Your copy should begin at the line containing "At what coordinates" and end at the last line of the records; transcribe those lines exactly and leave out every picture.
*** Material for this task Section Begins ***
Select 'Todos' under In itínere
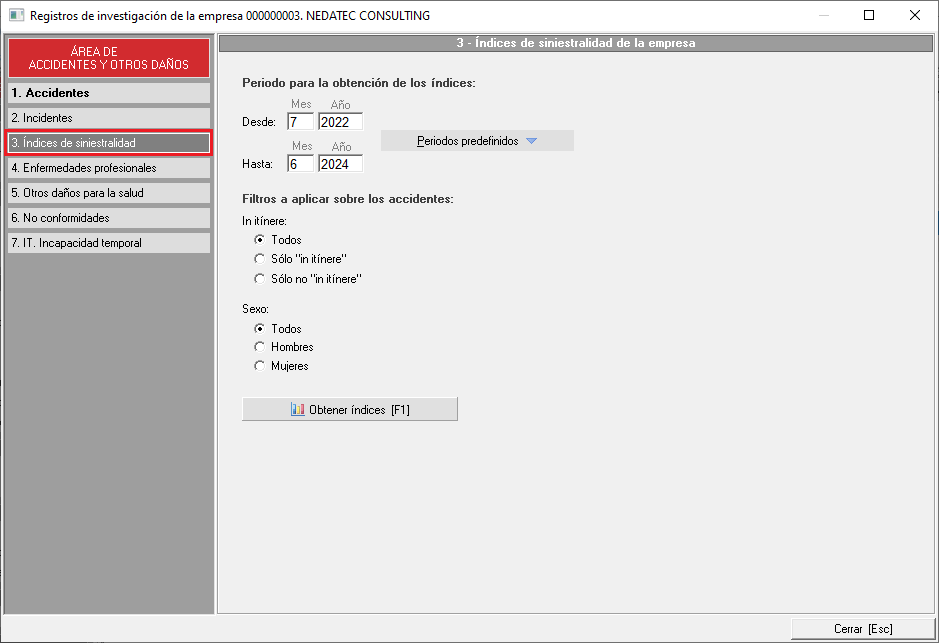Screen dimensions: 939x643 pos(260,240)
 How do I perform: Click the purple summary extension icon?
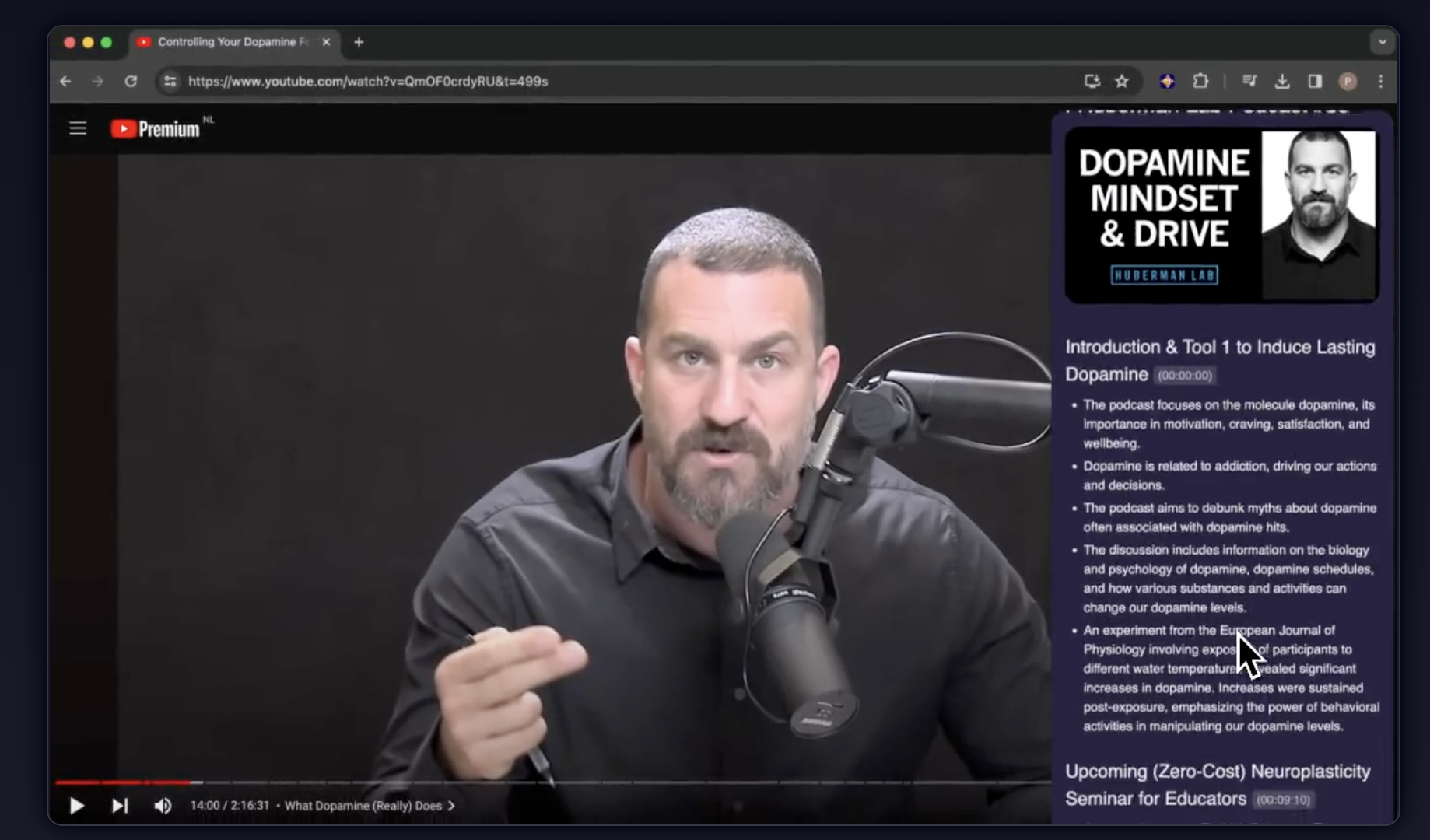pyautogui.click(x=1166, y=81)
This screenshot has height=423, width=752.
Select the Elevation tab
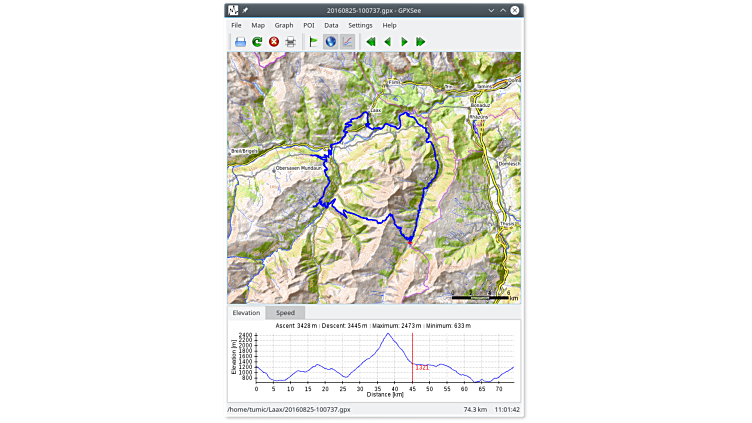[x=246, y=313]
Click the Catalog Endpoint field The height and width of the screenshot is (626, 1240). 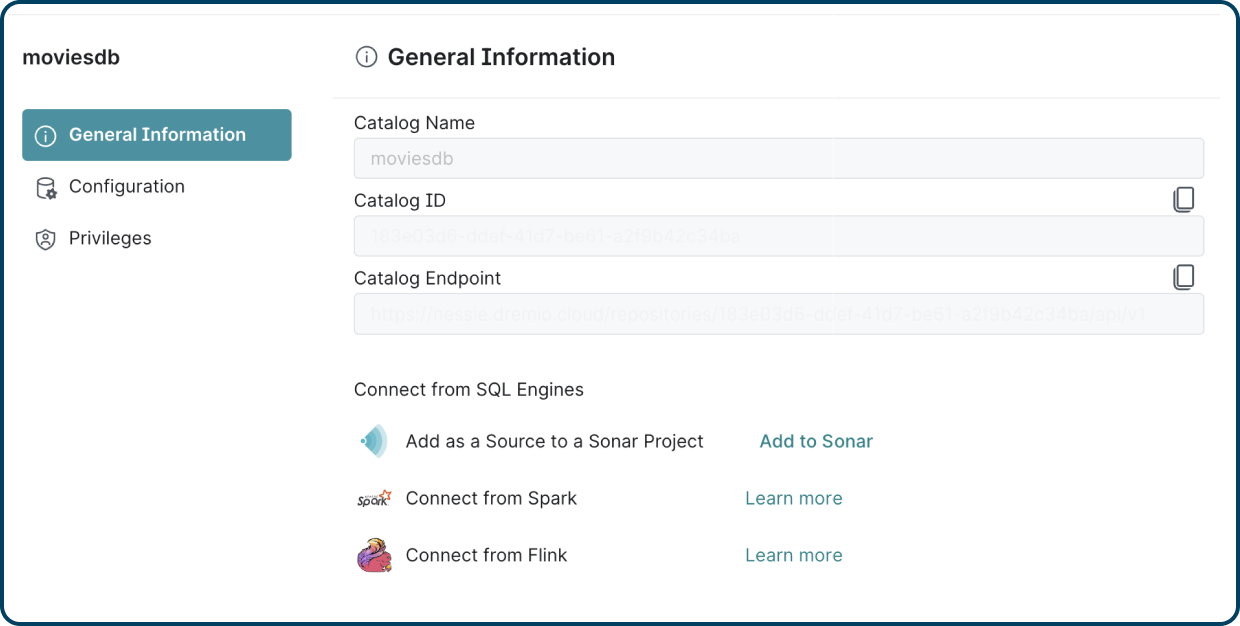778,314

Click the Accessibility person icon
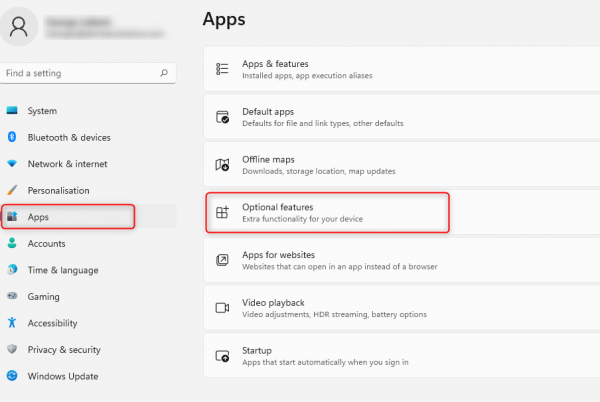[12, 323]
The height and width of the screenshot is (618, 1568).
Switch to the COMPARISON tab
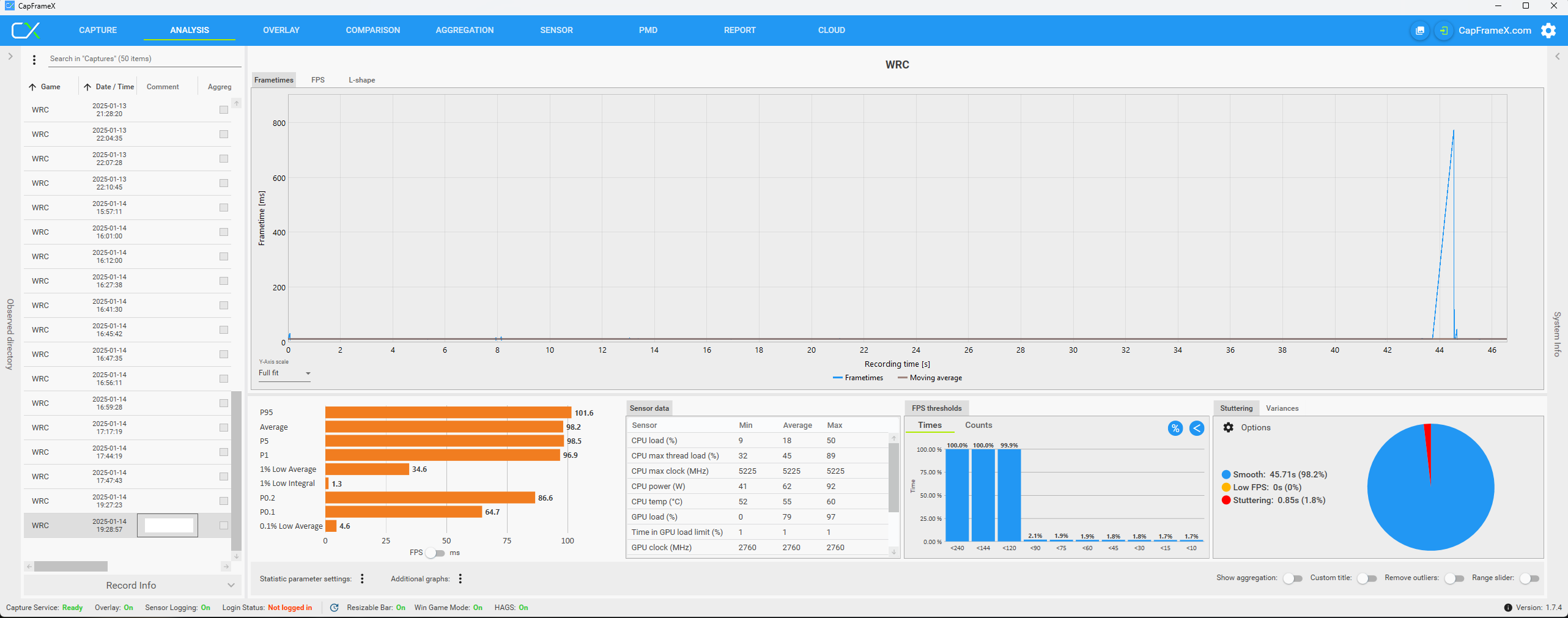point(372,30)
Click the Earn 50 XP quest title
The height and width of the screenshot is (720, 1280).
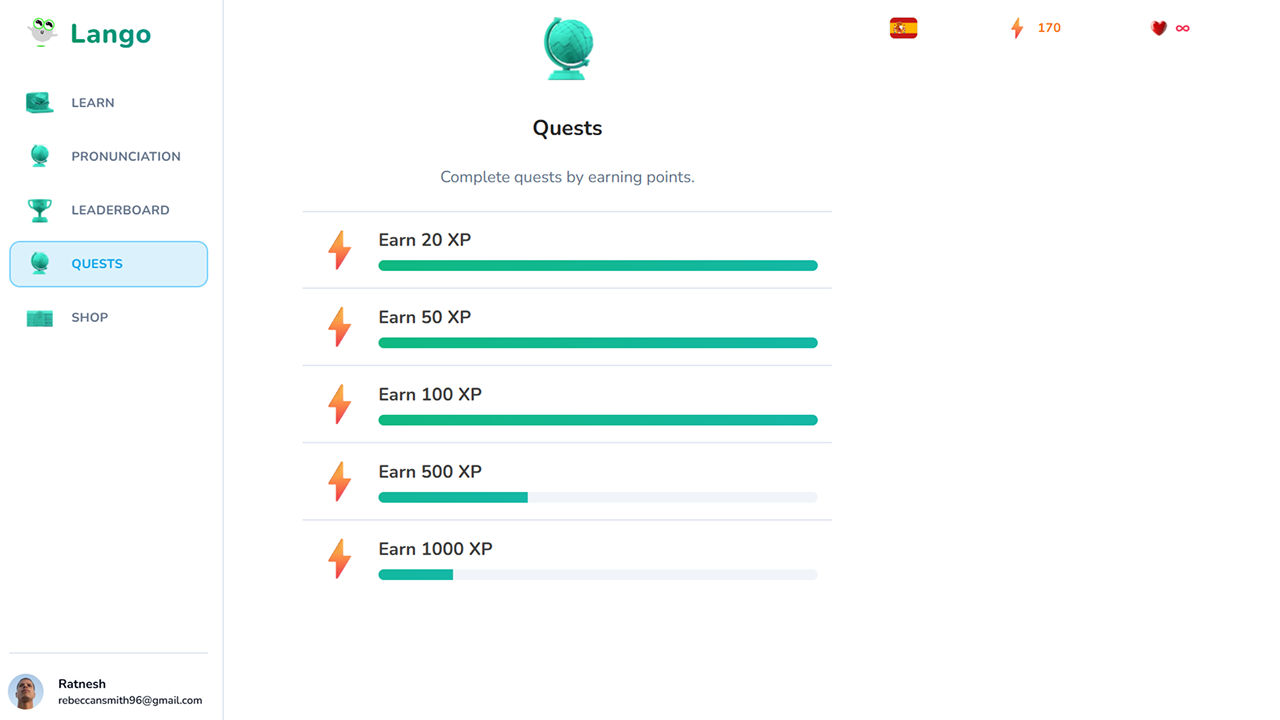[x=424, y=317]
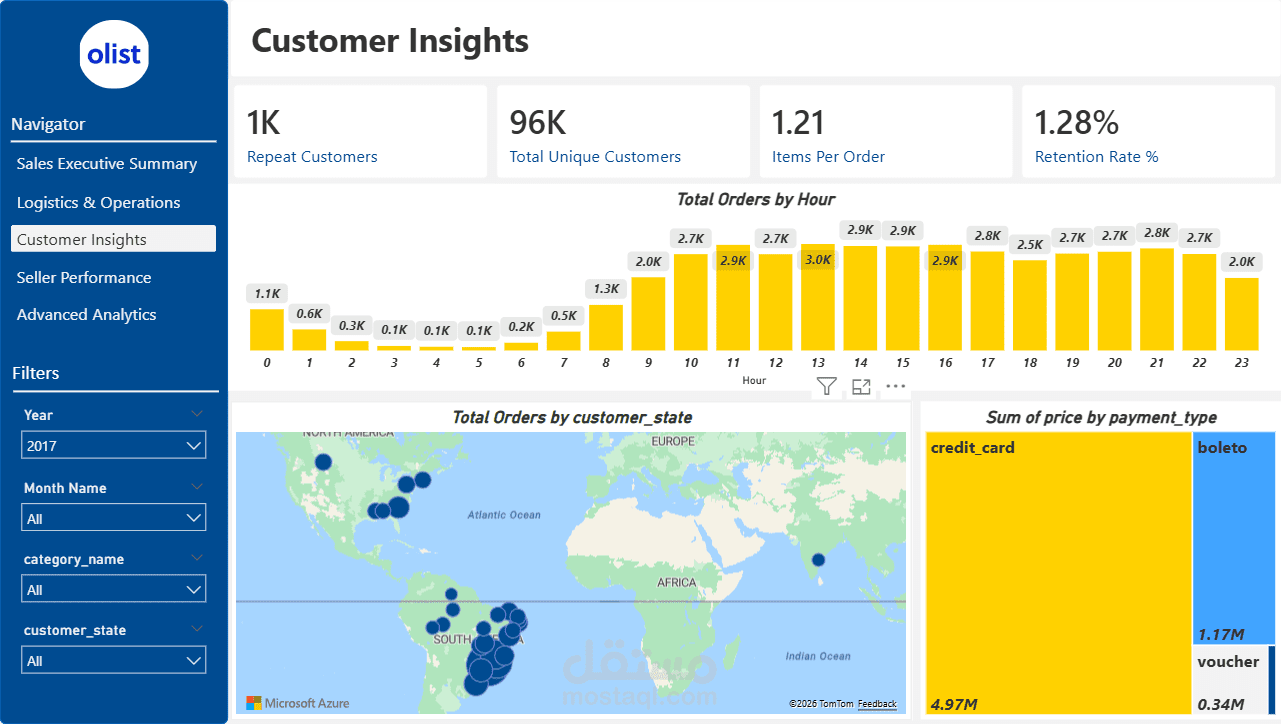Collapse the Year filter section
The width and height of the screenshot is (1281, 724).
tap(197, 413)
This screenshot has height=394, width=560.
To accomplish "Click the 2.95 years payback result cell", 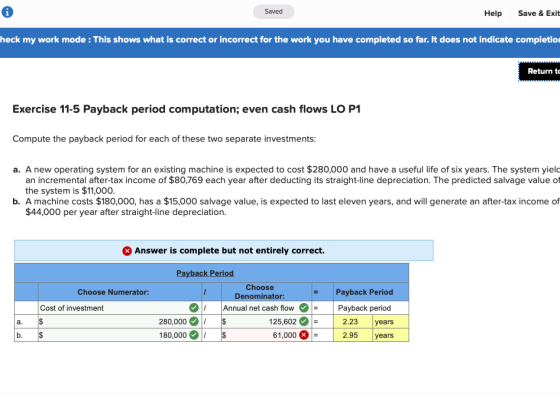I will [371, 335].
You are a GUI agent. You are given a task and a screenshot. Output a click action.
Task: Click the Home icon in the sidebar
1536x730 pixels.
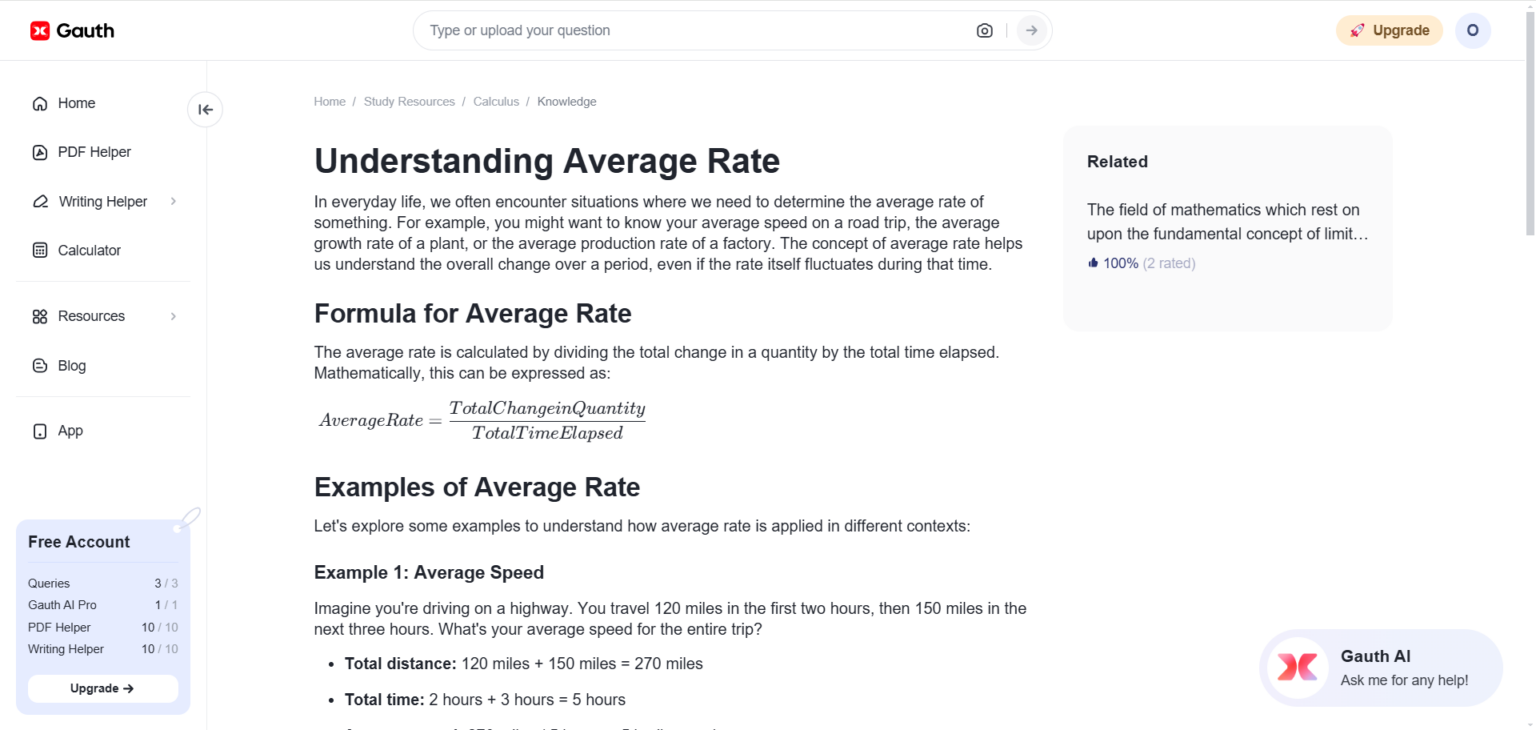[39, 103]
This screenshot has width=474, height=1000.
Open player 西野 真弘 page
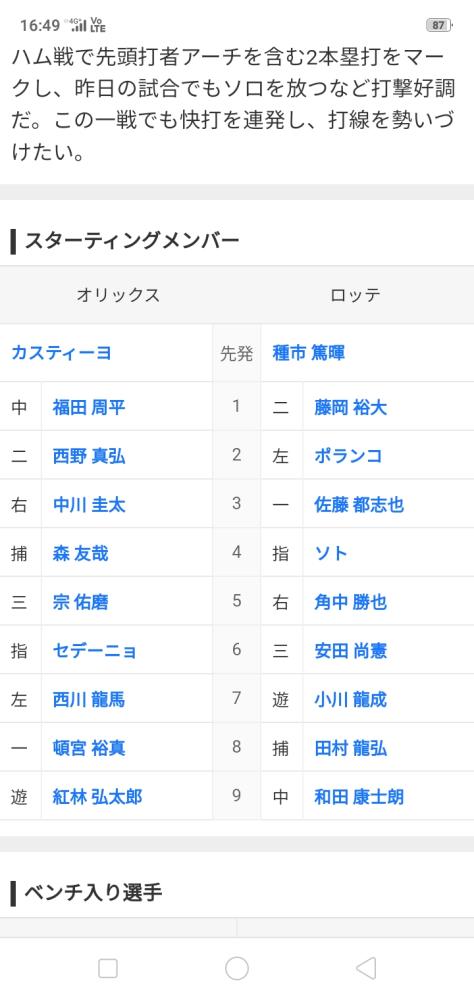click(x=89, y=455)
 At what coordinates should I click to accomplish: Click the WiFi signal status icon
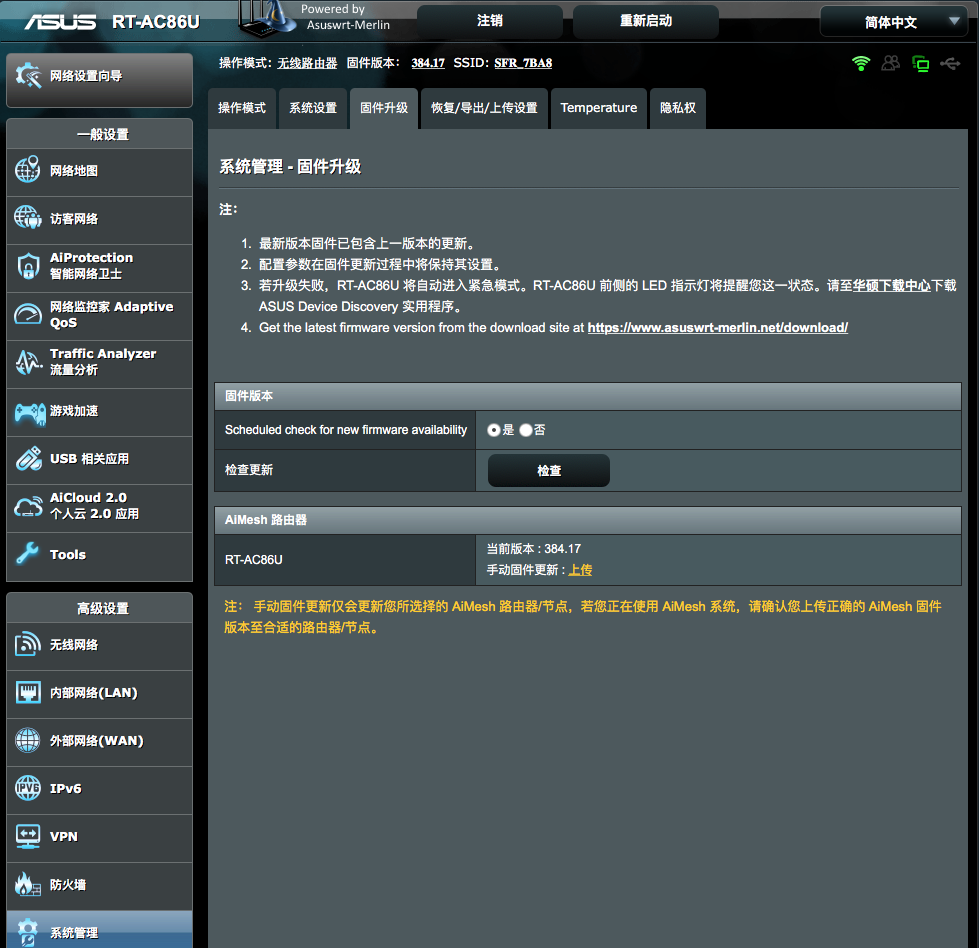click(x=861, y=64)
*** Material for this task Section Ends ***
== Task answer ==
 At what coordinates should I click to accomplish: Click the WiFi signal status icon
click(x=861, y=64)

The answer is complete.